Le rapport de la dictature brésilienne au cinéma est évoqué, le projectionniste rapporte que les milices s’introduisaient souvent dans le cinéma afin d’empêcher les projections, on sent néanmoins un certain tabou au vu de la date d’enregistrement de ce témoignage. Ce rapport plus global du Brésil à la culture est aussi mis en lumière avec des films comme Je suis toujours là de Walter Salles, sorti en 2024, qui évoque ces plaies profondes laissées par ce chapitre de l’histoire.
Le rapport de la société latino-américaine à la religion est directement lié au devenir du cinéma brésilien. Le passage du catholicisme à l’évangélisme a entraîné dans les années 90 un rachat massif des salles de cinéma et de chaînes de télévision.
Les salles de cinéma deviennent des églises, il y a une grande place à la religion, une forme d’amertume dans ce changement, mais l’âme de la salle de cinéma est toutefois toujours préservée. L’intérieur ne change pas, les sièges sont toujours là, l’architecture conserve cette forme significative, ce qui rend pour lui la chose un peu moins dramatique. Ces changements ne sont pas drastiques ; il était par exemple habituel que la programmation change le jour de la semaine sainte avec des projections de La Passion du Christ.
Le côté sacré des salles de cinéma que cherchait à montrer Kléber est en soi préservé symboliquement, ce qui n’est pas forcément le cas à chaque fois avec le rachat des salles par des grands groupes.
On ressent le déclin du cinéma par l’arrivée de la télévision : peu à peu les cinémas ferment et deviennent des ruines, ils sont rachetés par des grands groupes, bien moins acceptables pour Mendonca. L’écran du cinéma est remplacé par une multitude de télévisions formant le rayon image d’un magasin d’électroménager. L’architecture des lieux est repensée, l’âme de la salle de cinéma s’envole. Plusieurs plans montrent des enseignes comme Starbucks, Subway et dénotent de l’environnement. À la manière de Schlesinger pour Macadam Cowboy, ces images subliminales montrent l’emprise du capitalisme américain.

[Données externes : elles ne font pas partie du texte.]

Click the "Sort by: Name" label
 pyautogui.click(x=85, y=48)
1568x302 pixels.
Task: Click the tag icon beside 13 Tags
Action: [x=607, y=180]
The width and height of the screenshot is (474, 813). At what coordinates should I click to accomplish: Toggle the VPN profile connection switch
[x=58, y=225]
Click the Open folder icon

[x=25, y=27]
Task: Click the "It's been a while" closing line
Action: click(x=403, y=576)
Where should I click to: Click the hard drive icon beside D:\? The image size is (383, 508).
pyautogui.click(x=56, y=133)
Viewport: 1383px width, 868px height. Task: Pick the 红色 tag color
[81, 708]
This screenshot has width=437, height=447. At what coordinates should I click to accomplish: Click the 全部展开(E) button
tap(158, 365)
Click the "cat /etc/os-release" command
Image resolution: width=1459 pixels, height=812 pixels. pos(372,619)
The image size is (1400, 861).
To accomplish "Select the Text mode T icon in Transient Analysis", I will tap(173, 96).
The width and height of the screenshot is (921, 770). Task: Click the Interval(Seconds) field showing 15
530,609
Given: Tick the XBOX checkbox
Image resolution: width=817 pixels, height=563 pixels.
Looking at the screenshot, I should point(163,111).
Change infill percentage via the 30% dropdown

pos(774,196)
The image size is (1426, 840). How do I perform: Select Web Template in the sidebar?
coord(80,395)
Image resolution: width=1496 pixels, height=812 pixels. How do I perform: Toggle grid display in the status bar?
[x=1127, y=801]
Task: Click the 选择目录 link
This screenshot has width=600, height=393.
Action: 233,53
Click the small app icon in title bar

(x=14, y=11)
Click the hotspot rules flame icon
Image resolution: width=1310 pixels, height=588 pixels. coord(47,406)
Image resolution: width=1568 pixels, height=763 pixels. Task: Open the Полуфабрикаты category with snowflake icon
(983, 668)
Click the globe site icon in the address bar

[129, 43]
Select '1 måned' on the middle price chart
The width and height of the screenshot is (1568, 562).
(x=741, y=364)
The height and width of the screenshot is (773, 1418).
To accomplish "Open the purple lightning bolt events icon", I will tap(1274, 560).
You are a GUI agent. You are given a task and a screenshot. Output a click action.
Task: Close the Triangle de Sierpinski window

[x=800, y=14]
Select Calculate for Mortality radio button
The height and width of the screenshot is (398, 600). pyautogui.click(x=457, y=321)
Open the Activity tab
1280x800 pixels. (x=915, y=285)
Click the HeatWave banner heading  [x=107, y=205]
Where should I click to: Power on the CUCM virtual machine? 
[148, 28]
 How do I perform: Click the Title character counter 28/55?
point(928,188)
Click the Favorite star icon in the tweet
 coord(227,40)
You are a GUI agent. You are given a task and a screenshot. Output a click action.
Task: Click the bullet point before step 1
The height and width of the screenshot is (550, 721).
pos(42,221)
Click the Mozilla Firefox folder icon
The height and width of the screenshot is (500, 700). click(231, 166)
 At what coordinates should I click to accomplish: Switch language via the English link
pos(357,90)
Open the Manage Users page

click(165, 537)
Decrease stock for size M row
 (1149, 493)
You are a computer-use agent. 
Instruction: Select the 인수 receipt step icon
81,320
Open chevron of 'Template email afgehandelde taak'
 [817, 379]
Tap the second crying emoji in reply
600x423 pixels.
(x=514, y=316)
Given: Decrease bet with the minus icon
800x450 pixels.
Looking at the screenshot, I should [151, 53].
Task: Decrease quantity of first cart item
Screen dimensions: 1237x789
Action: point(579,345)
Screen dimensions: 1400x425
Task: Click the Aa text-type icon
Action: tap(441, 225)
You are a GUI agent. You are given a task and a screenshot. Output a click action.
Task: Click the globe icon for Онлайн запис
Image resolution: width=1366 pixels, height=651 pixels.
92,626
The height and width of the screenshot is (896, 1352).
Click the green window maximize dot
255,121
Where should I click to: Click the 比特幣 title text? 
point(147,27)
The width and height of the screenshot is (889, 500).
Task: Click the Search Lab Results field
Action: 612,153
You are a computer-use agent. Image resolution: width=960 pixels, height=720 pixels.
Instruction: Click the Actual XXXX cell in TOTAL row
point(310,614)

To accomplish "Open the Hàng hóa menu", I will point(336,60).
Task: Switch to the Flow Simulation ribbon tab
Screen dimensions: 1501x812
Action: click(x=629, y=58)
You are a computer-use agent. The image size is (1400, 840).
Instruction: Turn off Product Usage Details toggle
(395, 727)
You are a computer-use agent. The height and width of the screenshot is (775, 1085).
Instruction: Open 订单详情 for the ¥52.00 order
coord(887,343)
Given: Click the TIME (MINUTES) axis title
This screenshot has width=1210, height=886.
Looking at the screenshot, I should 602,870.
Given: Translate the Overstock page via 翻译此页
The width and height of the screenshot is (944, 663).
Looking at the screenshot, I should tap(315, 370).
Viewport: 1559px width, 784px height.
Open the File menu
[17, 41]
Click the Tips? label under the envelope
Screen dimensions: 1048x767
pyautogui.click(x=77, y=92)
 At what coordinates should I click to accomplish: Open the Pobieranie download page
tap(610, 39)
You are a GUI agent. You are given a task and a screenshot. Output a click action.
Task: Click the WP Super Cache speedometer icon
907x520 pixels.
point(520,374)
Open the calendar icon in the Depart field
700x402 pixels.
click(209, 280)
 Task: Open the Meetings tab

La profusion des sources d’images stratifie le récit de Portraits Fantômes, entre 1920, 1940, 1970 et 2000 principalement. À cette complexité temporelle s’ajoute la complexité spatiale. La ville de Recife est le réceptacle de tous ses cinémas, de l’appartement de Sebtual ; ces entités sont soumises au temps et la géographie des lieux en pâtit. L’esthétique voulue tend donc à nous faciliter ce labyrinthe. Il réussit grâce au montage à accorder tous ses différents formats pour créer des coupures abruptes quand il le faut et, à l’inverse, à laisser jouer la modernité du 35 mm pour briser la frontière temporelle.
En plus d’être un exercice de style magnifique, on ressent tout le côté introspectif du documentaire avec ce soin apporté au détail de l’enfance. Le côté poétique émerge avec cette voix off qui nous sert de guide et nous mène à la rencontre de personnages touchants. Le style de Kléber se retrouve parfaitement dans ce documentaire, il arrive à spatialiser le souvenir, il joue avec la fiction documentaire.
Enfin, avec ses sources multiples, il retrace parfaitement l’histoire du cinéma brésilien et de la société brésilienne, il apporte un soin particulier aux changements architecturaux en les liant avec les phénomènes sociaux de l’époque.